Please output every line of the rows below as a JSON list of strings, one string per line, leaving out blank lines.

§

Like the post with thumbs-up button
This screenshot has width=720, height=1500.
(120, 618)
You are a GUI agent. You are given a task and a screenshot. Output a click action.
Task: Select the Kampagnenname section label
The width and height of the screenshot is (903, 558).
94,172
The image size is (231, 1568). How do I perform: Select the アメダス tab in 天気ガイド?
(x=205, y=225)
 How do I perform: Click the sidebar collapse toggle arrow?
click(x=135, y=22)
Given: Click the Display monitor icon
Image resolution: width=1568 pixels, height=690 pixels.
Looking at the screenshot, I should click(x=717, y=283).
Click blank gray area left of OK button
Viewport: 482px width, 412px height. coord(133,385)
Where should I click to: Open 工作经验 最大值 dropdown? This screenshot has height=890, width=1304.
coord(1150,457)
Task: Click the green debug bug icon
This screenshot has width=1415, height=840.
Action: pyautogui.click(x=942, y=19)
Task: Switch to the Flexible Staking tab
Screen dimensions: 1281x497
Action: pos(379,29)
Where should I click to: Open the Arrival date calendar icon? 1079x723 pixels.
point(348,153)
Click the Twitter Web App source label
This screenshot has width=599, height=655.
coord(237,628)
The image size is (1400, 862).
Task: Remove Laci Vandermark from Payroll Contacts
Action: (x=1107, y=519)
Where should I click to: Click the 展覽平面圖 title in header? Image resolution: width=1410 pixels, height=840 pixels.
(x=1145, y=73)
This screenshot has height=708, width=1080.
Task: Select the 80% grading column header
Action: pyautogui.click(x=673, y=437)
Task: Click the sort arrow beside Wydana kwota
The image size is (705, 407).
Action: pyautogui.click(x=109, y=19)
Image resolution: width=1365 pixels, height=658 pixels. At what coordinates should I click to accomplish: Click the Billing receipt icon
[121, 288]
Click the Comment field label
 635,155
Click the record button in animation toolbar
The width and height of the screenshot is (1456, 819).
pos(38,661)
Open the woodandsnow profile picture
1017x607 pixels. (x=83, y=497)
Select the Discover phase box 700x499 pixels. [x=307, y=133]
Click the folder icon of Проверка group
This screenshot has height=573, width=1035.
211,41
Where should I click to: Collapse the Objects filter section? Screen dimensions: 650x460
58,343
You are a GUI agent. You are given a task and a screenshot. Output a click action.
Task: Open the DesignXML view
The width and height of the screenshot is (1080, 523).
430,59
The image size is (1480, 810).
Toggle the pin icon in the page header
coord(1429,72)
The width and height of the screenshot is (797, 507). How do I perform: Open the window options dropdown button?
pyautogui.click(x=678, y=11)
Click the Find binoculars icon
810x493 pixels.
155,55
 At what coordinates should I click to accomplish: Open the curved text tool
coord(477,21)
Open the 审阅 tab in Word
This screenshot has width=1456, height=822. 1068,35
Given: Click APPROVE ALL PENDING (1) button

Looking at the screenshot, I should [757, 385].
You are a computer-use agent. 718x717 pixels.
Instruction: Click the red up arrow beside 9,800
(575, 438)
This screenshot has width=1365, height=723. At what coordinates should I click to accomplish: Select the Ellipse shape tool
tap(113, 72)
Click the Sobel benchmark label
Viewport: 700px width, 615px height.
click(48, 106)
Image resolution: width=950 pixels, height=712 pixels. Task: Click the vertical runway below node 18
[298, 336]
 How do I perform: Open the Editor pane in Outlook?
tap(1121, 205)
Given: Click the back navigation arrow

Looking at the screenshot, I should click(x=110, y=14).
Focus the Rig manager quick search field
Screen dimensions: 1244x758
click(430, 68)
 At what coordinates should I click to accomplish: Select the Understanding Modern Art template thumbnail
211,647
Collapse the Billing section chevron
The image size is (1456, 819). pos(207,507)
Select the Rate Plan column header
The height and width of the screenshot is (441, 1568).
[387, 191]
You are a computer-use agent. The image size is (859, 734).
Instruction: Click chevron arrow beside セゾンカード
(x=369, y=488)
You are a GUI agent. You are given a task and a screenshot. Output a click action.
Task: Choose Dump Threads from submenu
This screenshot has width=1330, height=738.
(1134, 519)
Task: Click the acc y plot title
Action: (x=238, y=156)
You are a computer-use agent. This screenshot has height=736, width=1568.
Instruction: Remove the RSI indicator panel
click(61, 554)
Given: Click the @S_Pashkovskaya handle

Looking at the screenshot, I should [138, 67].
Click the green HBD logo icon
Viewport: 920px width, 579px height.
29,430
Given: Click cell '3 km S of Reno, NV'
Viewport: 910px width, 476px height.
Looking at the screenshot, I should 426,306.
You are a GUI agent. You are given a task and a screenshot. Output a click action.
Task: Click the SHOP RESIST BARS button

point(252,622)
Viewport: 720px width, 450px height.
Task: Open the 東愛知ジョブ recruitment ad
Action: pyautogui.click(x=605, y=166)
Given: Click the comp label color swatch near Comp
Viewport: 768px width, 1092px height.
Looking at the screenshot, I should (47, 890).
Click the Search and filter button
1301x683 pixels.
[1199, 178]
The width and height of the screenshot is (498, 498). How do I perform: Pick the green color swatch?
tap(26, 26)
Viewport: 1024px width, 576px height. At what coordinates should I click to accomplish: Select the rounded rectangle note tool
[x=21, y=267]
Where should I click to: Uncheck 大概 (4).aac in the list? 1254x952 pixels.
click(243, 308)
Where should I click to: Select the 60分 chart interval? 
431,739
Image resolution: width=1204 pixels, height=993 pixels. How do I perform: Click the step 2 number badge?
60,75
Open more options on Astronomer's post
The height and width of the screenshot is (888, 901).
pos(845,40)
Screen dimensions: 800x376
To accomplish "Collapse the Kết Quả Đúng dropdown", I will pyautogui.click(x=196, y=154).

§

--- Solution for this exercise ---
[
  "Like the post with thumbs-up button",
  "This screenshot has width=720, height=1500.",
  "(120, 618)",
  "You are a GUI agent. You are given a task and a screenshot. Output a click action.",
  "Task: Select the Kampagnenname section label",
  "The width and height of the screenshot is (903, 558).",
  "94,172",
  "The image size is (231, 1568). How do I perform: Select the アメダス tab in 天気ガイド?",
  "(x=205, y=225)",
  " How do I perform: Click the sidebar collapse toggle arrow?",
  "click(x=135, y=22)",
  "Given: Click the Display monitor icon",
  "Image resolution: width=1568 pixels, height=690 pixels.",
  "Looking at the screenshot, I should click(x=717, y=283).",
  "Click blank gray area left of OK button",
  "Viewport: 482px width, 412px height. coord(133,385)",
  "Where should I click to: Open 工作经验 最大值 dropdown? This screenshot has height=890, width=1304.",
  "coord(1150,457)",
  "Task: Click the green debug bug icon",
  "This screenshot has width=1415, height=840.",
  "Action: pyautogui.click(x=942, y=19)",
  "Task: Switch to the Flexible Staking tab",
  "Screen dimensions: 1281x497",
  "Action: pos(379,29)",
  "Where should I click to: Open the Arrival date calendar icon? 1079x723 pixels.",
  "point(348,153)",
  "Click the Twitter Web App source label",
  "This screenshot has width=599, height=655.",
  "coord(237,628)",
  "The image size is (1400, 862).",
  "Task: Remove Laci Vandermark from Payroll Contacts",
  "Action: (x=1107, y=519)",
  "Where should I click to: Click the 展覽平面圖 title in header? Image resolution: width=1410 pixels, height=840 pixels.",
  "(x=1145, y=73)",
  "This screenshot has height=708, width=1080.",
  "Task: Select the 80% grading column header",
  "Action: pyautogui.click(x=673, y=437)",
  "Task: Click the sort arrow beside Wydana kwota",
  "The image size is (705, 407).",
  "Action: pyautogui.click(x=109, y=19)",
  "Image resolution: width=1365 pixels, height=658 pixels. At what coordinates should I click to accomplish: Click the Billing receipt icon",
  "[121, 288]",
  "Click the Comment field label",
  " 635,155",
  "Click the record button in animation toolbar",
  "The width and height of the screenshot is (1456, 819).",
  "pos(38,661)",
  "Open the woodandsnow profile picture",
  "1017x607 pixels. (x=83, y=497)",
  "Select the Discover phase box 700x499 pixels. [x=307, y=133]",
  "Click the folder icon of Проверка group",
  "This screenshot has height=573, width=1035.",
  "211,41",
  "Where should I click to: Collapse the Objects filter section? Screen dimensions: 650x460",
  "58,343",
  "You are a GUI agent. You are given a task and a screenshot. Output a click action.",
  "Task: Open the DesignXML view",
  "The width and height of the screenshot is (1080, 523).",
  "430,59",
  "The image size is (1480, 810).",
  "Toggle the pin icon in the page header",
  "coord(1429,72)",
  "The width and height of the screenshot is (797, 507). How do I perform: Open the window options dropdown button?",
  "pyautogui.click(x=678, y=11)",
  "Click the Find binoculars icon",
  "810x493 pixels.",
  "155,55",
  " At what coordinates should I click to accomplish: Open the curved text tool",
  "coord(477,21)",
  "Open the 审阅 tab in Word",
  "This screenshot has width=1456, height=822. 1068,35",
  "Given: Click APPROVE ALL PENDING (1) button",
  "Looking at the screenshot, I should [757, 385].",
  "You are a computer-use agent. 718x717 pixels.",
  "Instruction: Click the red up arrow beside 9,800",
  "(575, 438)",
  "This screenshot has width=1365, height=723. At what coordinates should I click to accomplish: Select the Ellipse shape tool",
  "tap(113, 72)",
  "Click the Sobel benchmark label",
  "Viewport: 700px width, 615px height.",
  "click(48, 106)",
  "Image resolution: width=950 pixels, height=712 pixels. Task: Click the vertical runway below node 18",
  "[298, 336]",
  " How do I perform: Open the Editor pane in Outlook?",
  "tap(1121, 205)",
  "Given: Click the back navigation arrow",
  "Looking at the screenshot, I should click(x=110, y=14).",
  "Focus the Rig manager quick search field",
  "Screen dimensions: 1244x758",
  "click(430, 68)",
  " At what coordinates should I click to accomplish: Select the Understanding Modern Art template thumbnail",
  "211,647",
  "Collapse the Billing section chevron",
  "The image size is (1456, 819). pos(207,507)",
  "Select the Rate Plan column header",
  "The height and width of the screenshot is (441, 1568).",
  "[387, 191]",
  "You are a computer-use agent. The image size is (859, 734).",
  "Instruction: Click chevron arrow beside セゾンカード",
  "(x=369, y=488)",
  "You are a GUI agent. You are given a task and a screenshot. Output a click action.",
  "Task: Choose Dump Threads from submenu",
  "This screenshot has width=1330, height=738.",
  "(1134, 519)",
  "Task: Click the acc y plot title",
  "Action: (x=238, y=156)",
  "You are a computer-use agent. This screenshot has height=736, width=1568.",
  "Instruction: Remove the RSI indicator panel",
  "click(61, 554)",
  "Given: Click the @S_Pashkovskaya handle",
  "Looking at the screenshot, I should [138, 67].",
  "Click the green HBD logo icon",
  "Viewport: 920px width, 579px height.",
  "29,430",
  "Given: Click cell '3 km S of Reno, NV'",
  "Viewport: 910px width, 476px height.",
  "Looking at the screenshot, I should 426,306.",
  "You are a GUI agent. You are given a task and a screenshot. Output a click action.",
  "Task: Click the SHOP RESIST BARS button",
  "point(252,622)",
  "Viewport: 720px width, 450px height.",
  "Task: Open the 東愛知ジョブ recruitment ad",
  "Action: pyautogui.click(x=605, y=166)",
  "Given: Click the comp label color swatch near Comp",
  "Viewport: 768px width, 1092px height.",
  "Looking at the screenshot, I should (47, 890).",
  "Click the Search and filter button",
  "1301x683 pixels.",
  "[1199, 178]",
  "The width and height of the screenshot is (498, 498). How do I perform: Pick the green color swatch?",
  "tap(26, 26)",
  "Viewport: 1024px width, 576px height. At what coordinates should I click to accomplish: Select the rounded rectangle note tool",
  "[x=21, y=267]",
  "Where should I click to: Uncheck 大概 (4).aac in the list? 1254x952 pixels.",
  "click(243, 308)",
  "Where should I click to: Select the 60分 chart interval? ",
  "431,739",
  "Image resolution: width=1204 pixels, height=993 pixels. How do I perform: Click the step 2 number badge?",
  "60,75",
  "Open more options on Astronomer's post",
  "The height and width of the screenshot is (888, 901).",
  "pos(845,40)",
  "Screen dimensions: 800x376",
  "To accomplish \"Collapse the Kết Quả Đúng dropdown\", I will pyautogui.click(x=196, y=154)."
]